Sunscreens use chemicals to protect your skin from the sun’s harmful UV rays. In the United States, any sunscreen that makes a claim about protecting you from sunburn or reducing the risk of skin cancer and aging must be regulated as an over-the-counter drug by the FDA (Food and Drug Administration).

Chemical sunscreens use carbon-containing molecules like oxybenzone, octinoxate, homosalate, and octisalate to absorb UV rays and disperse them into heat energy.

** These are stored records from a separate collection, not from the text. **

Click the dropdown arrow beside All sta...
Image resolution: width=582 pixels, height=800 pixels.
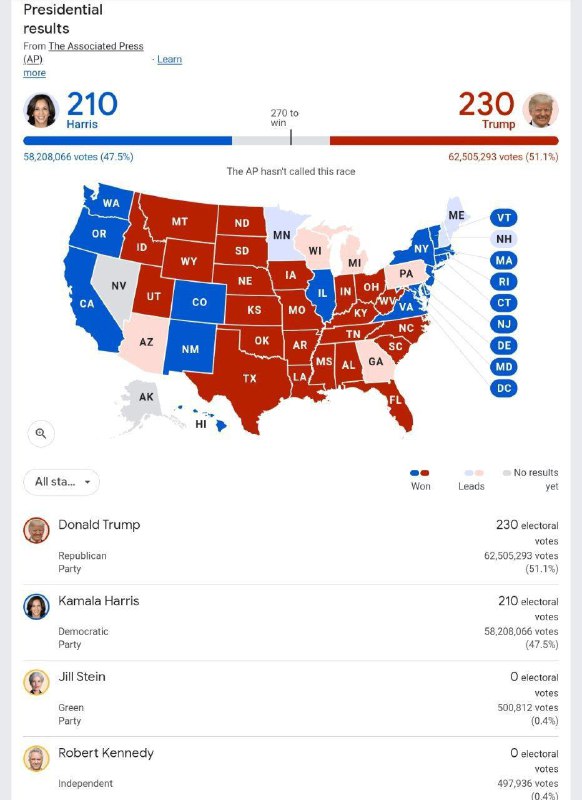[x=87, y=482]
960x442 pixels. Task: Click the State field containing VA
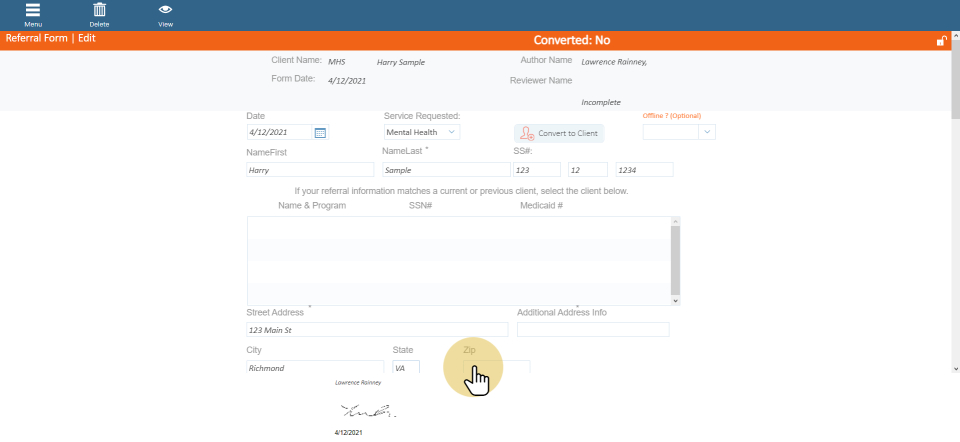[x=406, y=367]
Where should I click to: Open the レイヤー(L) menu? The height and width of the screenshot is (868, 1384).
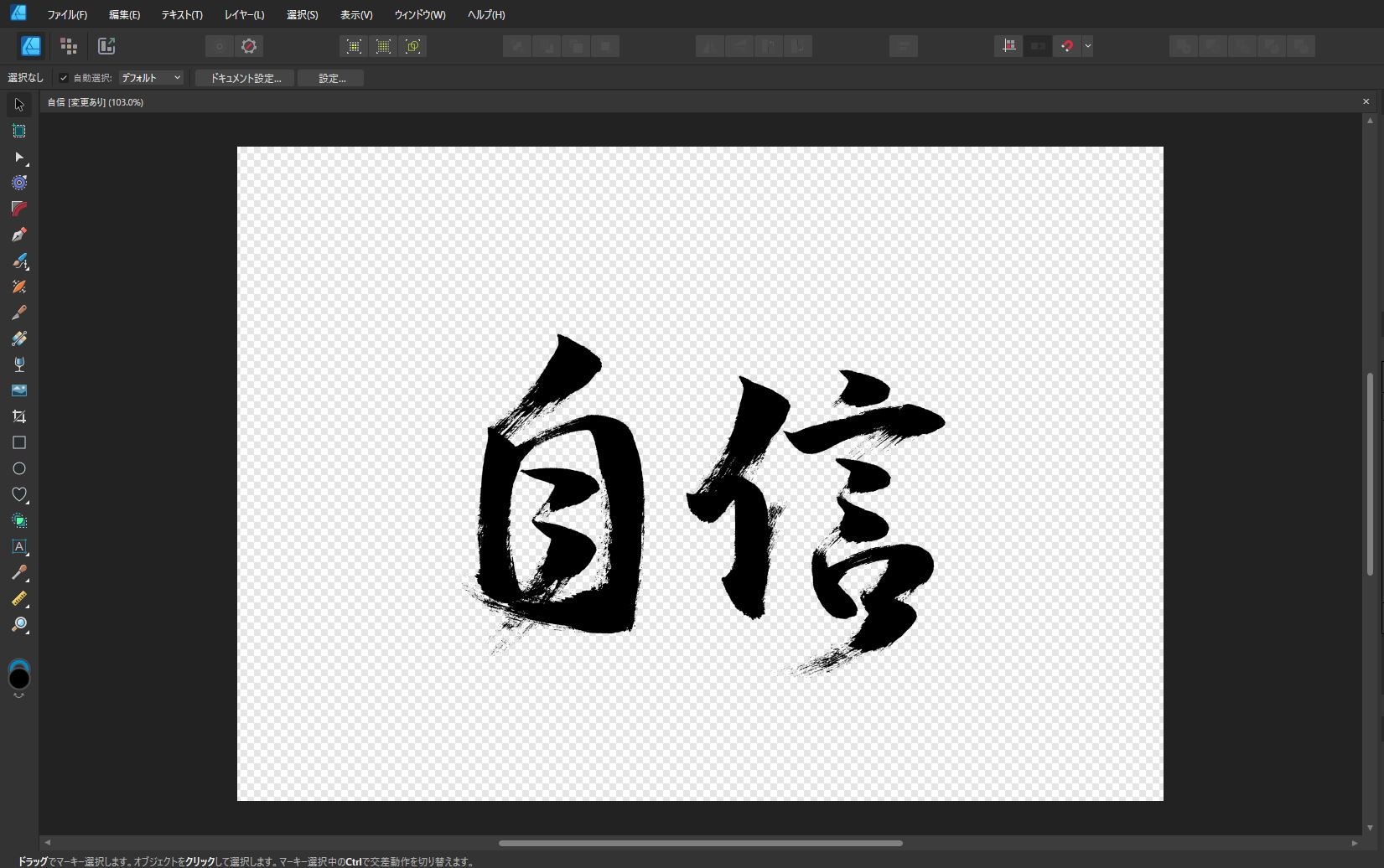pyautogui.click(x=244, y=14)
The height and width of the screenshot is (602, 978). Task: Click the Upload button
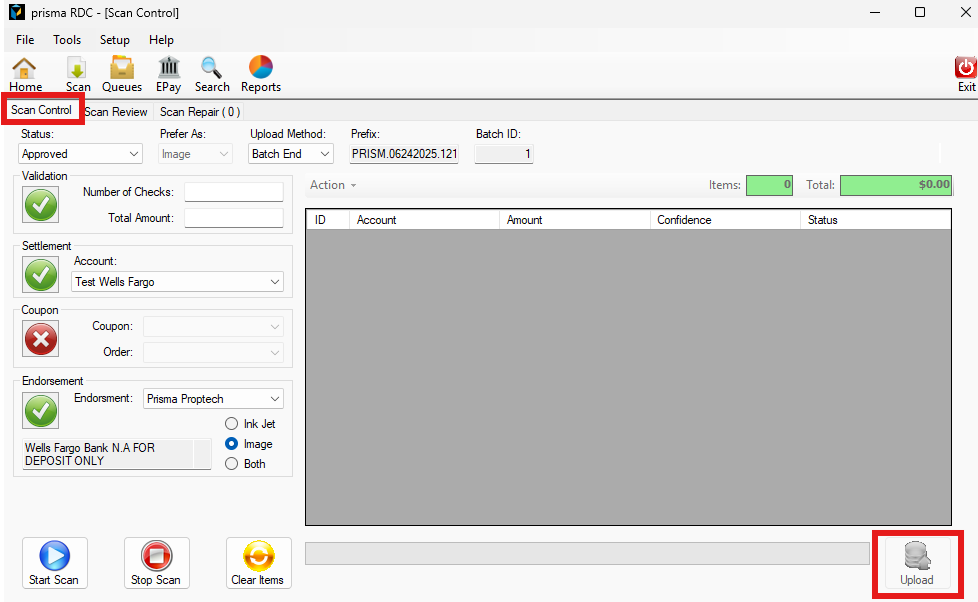(917, 564)
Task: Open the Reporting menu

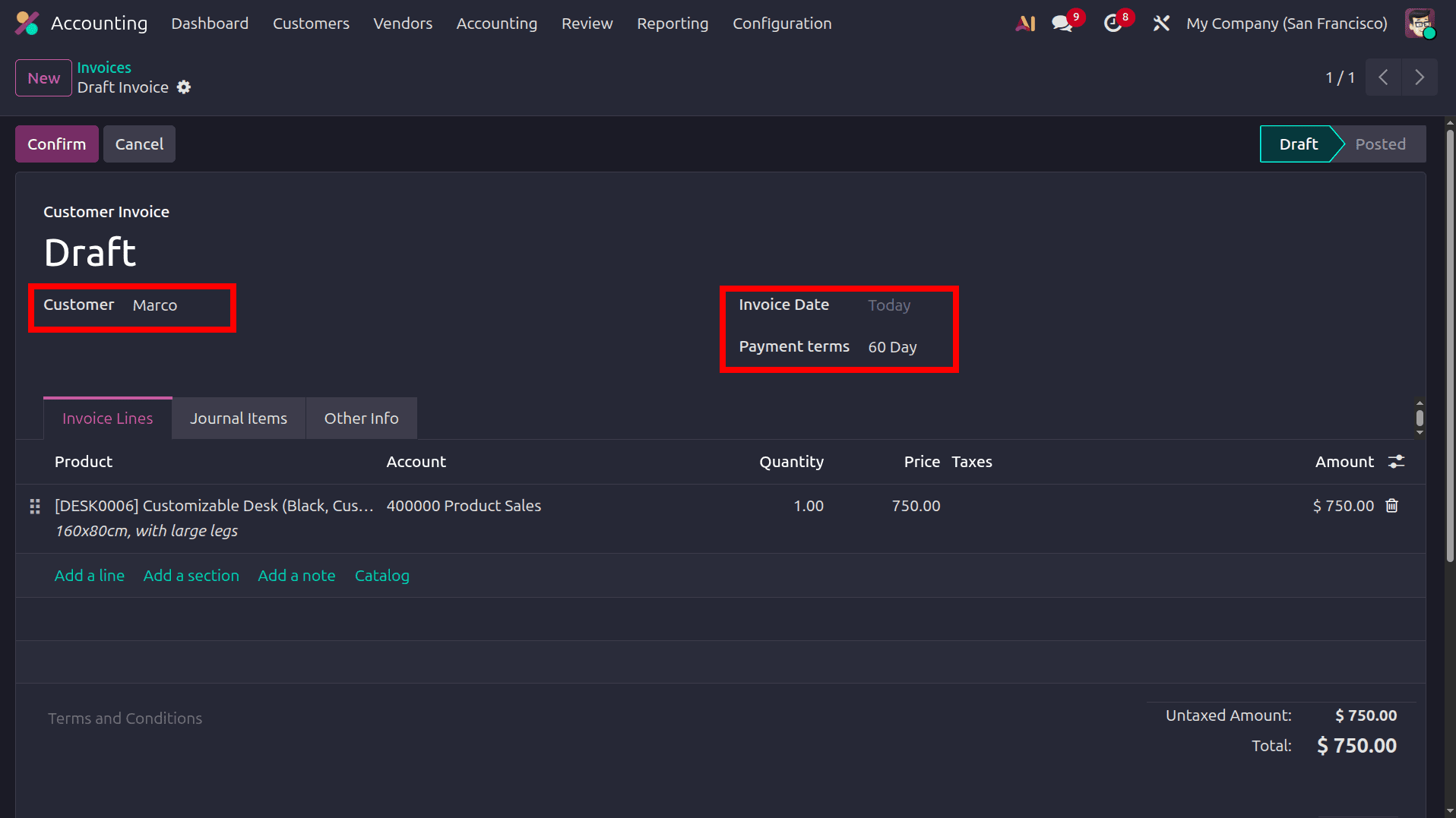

They can be either organic or inorganic and are usually combined to give broad-spectrum protection.

Inorganic sunscreens rely on titanium dioxide and zinc oxide to reflect and disperse UV rays. They don’t offer the same level of protection as chemical sunscreens, but are still better than nothing.

Chemical sunscreens have been linked to negative outcomes in humans, such as endocrine problems and skin cancer. They can also pose a threat to marine life in high concentrations. For example, benzene — a carcinogen – can build up in the tissues of marine organisms and potentially affect their health. Benzene is used in the production of plastics, rubber, pesticides and other products and is found naturally in gasoline, crude oil and cigarette smoke. Benzene can also cause leukemia and anemia in people who are exposed to it for long periods of time. The chemical retinyl palmitate is another concern because it may accelerate skin aging.

Physical Blockers

Sunscreen and sunblock contain active ingredients that help protect the skin from UVA (long wave ultraviolet A) and UVB (short wave ultraviolet B) rays, which cause aging and sunburns. Chemical sunscreens absorb into the skin and convert UV rays to heat, which is then released from the skin. Active ingredients include oxybenzone, avobenzone, octocrylene and homosalate. Physical sunblock sits on top of the skin and reflects or blocks the rays, with titanium dioxide and zinc oxide being common ingredients. These products tend to be less irritating and offer better year-round protection.

Both types of sunscreen provide effective protection against UVA rays as long as they’re broad spectrum and have a high SPF rating. But the type you choose may depend on your skin, says dermatologist and Mohs surgeon David Harvey. He explains that physical blockers may leave a white or chalky appearance on darker skin tones, while chemical sunscreens can be more comfortable and blend in well.

A physical sunscreen can also be difficult to find for people with oily skin, and it can take longer to rub in and start working than a chemical option. But there are now physical sunscreens with a lightweight formula that doesn’t leave a white appearance, and there are also chemical sunscreens that have been specifically formulated to not irritate the skin.

Other Ingredients

Many sunscreens contain more than one active ingredient in order to provide adequate protection from the sun’s UV rays. These ingredients can be either organic or inorganic and come in a variety of forms, from titanium dioxide to zinc oxide. The American Academy of Dermatology divides these sunscreen ingredients into two categories: chemical and physical1.

Chemical sunscreens protect against UV-B rays that cause sunburn, while the physical molecules in mineral products (such as titanium dioxide and zinc oxide) block both UV-A and UV-B rays2.

According to the FDA, chemical sunscreen ingredients such as cinoxate, dioxybenzone, ensulizole, homosalate, meradimate, octocrylene, octisalate, padimate O, sulisobenzone, and oxybenzone are considered safe by the FDA when used according to the manufacturer’s instructions3.

However, some of these chemicals have been found to penetrate the skin, causing cell damage and possibly cancer4.

The FDA is asking sunscreen manufacturers for more information about these chemicals. In the meantime, both Michele and Schlosser advise that consumers should read sunscreen labels carefully, looking for natural, green or organic options. They also recommend choosing a water-resistant sunscreen and using a broad spectrum formula. They also advise against combining insect repellent with sunscreen, as a DEET-containing product can reduce the effectiveness of a sunscreen5.